L’avenir du Groenland, symbole du capitalisme du désastre

Reporterre

17 janvier 2026

La ruée des États-Unis sur le Groenland incarne le stade avancé du capitalisme où, s’affranchissant du droit et de l’humanité, la quête des ressources, l’appât du gain et le technofascisme attisent la catastrophe écologique.

Donald Trump a beau nier le réchauffement climatique, il sait aussi en tirer des opportunités et des perspectives de profit. Son désir de conquête du Groenland s’inscrit dans une histoire longue du colonialisme, mais la fonte des glaces vient ouvrir de nouveaux possibles. Une terre largement inexploitée s’esquisse à l’horizon. Avec toute sa richesse, ses mines, et ses sources d’énergie.

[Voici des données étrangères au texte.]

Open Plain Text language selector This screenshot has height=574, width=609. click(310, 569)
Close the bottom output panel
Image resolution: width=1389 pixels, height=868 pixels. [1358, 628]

Le pouvoir étasunien, associé aux milliardaires de la tech, rêve de faire de ce bout de territoire, aux confins du monde, la vitrine d’une société futuriste, libertarienne et extractiviste. On pourrait croire que c’est du délire. Mais de ceux dans lesquels notre époque se complaît. Derrière l’offensive de Donald Trump en Arctique, les barons noirs de la Silicon Valley sont en embuscade. Avec leurs fantasmes technofascistes qui irriguent désormais directement les sphères au pouvoir.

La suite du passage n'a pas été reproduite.